■ INSTRUCTIONS TO FOLLOW:
Copy the lines of the listing word for word, starting at the first line and ending at the line that contains "The height and width of the screenshot is (494, 446).".

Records
* * * * * * *
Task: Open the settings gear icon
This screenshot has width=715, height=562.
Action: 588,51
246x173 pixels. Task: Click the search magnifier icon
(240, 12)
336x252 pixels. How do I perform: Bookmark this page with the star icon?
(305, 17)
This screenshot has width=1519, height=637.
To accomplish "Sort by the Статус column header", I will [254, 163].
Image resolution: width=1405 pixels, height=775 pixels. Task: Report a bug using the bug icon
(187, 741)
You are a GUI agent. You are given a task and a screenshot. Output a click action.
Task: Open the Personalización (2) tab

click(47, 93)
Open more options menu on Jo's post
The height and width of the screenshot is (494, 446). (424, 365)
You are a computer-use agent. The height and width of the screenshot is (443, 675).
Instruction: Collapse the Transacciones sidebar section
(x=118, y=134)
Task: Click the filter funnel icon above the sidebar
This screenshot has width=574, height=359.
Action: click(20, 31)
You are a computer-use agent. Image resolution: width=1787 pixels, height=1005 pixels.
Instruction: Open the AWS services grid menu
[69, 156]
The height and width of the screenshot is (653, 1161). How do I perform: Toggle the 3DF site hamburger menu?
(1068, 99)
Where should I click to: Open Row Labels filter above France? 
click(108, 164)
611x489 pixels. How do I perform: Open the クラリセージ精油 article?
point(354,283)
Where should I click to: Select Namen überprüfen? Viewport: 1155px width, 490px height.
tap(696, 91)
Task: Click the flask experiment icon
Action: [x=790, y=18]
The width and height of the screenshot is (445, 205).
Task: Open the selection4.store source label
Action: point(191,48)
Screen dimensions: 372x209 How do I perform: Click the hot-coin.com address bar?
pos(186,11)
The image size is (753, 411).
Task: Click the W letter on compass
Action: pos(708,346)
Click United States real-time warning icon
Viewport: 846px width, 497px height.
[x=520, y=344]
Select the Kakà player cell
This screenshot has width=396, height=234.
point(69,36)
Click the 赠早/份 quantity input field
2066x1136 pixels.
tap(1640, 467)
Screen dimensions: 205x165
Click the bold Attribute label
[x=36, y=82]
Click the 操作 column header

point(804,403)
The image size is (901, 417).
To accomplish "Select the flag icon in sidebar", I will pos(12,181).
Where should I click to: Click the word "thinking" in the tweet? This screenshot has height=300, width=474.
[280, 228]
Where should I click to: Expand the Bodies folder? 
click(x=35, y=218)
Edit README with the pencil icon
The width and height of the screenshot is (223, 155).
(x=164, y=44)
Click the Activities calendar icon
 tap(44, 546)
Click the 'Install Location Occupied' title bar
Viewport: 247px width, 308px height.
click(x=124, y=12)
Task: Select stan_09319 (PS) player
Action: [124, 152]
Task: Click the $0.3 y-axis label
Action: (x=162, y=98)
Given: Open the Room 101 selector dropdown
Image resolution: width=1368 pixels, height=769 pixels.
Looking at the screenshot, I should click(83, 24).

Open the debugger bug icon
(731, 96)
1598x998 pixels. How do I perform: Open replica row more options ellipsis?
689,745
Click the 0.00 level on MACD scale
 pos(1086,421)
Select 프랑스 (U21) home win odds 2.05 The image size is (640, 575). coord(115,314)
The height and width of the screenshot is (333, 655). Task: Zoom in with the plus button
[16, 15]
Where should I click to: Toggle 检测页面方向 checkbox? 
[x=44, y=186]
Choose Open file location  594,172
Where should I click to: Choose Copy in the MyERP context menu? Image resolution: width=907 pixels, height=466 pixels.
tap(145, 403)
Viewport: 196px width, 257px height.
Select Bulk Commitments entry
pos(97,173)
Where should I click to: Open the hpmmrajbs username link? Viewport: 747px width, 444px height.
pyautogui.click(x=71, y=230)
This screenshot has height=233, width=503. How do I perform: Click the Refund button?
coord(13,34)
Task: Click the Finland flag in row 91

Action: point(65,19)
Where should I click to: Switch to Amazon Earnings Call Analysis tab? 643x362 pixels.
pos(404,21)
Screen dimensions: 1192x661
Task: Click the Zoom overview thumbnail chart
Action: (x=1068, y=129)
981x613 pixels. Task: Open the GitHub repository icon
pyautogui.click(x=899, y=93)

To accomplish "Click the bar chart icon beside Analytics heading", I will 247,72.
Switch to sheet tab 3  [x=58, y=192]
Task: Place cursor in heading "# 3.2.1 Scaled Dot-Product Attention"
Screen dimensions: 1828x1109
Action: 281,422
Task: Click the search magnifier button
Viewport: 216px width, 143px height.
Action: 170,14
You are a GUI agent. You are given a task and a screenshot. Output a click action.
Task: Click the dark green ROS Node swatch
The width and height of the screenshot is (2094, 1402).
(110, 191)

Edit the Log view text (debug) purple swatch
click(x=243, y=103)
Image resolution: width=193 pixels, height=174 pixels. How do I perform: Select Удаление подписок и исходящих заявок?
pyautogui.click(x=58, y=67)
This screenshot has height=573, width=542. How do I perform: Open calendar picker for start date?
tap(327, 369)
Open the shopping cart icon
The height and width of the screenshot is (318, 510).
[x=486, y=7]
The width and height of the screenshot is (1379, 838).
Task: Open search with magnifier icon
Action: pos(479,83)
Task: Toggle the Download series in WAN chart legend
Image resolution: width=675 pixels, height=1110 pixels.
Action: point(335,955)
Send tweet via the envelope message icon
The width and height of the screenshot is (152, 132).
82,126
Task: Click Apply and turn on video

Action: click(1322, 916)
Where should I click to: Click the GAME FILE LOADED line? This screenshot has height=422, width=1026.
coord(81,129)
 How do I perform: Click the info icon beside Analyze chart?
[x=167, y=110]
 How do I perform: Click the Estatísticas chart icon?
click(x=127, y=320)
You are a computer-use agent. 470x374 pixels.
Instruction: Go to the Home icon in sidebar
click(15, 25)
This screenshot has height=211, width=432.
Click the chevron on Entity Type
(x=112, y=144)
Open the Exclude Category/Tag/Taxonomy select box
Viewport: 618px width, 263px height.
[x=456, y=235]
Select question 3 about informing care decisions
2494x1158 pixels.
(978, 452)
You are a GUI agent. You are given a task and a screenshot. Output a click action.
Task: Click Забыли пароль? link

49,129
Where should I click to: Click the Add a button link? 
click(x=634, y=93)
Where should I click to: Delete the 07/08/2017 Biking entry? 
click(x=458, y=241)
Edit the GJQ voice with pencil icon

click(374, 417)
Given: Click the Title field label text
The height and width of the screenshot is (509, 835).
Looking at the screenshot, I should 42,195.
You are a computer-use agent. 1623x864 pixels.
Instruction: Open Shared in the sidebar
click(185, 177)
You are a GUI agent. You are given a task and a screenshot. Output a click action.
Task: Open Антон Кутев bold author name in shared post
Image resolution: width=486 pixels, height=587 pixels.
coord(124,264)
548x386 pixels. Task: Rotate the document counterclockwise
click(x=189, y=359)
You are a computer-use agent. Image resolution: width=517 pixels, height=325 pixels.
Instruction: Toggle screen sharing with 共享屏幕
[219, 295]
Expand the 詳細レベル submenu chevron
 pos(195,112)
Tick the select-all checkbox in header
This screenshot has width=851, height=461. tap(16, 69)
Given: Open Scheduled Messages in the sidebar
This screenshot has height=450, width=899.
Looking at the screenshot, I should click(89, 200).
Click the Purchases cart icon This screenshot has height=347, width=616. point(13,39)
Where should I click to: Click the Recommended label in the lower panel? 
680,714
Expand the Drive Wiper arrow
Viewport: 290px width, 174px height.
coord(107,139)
* * * * * * *
■ COMPLETE RESPONSE:
Task: Open the settings gear icon
This screenshot has width=715, height=562.
Action: 588,51
246x173 pixels. Task: Click the search magnifier icon
(240, 12)
336x252 pixels. How do I perform: Bookmark this page with the star icon?
(305, 17)
This screenshot has width=1519, height=637.
To accomplish "Sort by the Статус column header", I will [254, 163].
Image resolution: width=1405 pixels, height=775 pixels. Task: Report a bug using the bug icon
(187, 741)
You are a GUI agent. You are given a task and a screenshot. Output a click action.
Task: Open the Personalización (2) tab

click(47, 93)
Open more options menu on Jo's post
The height and width of the screenshot is (494, 446). (424, 365)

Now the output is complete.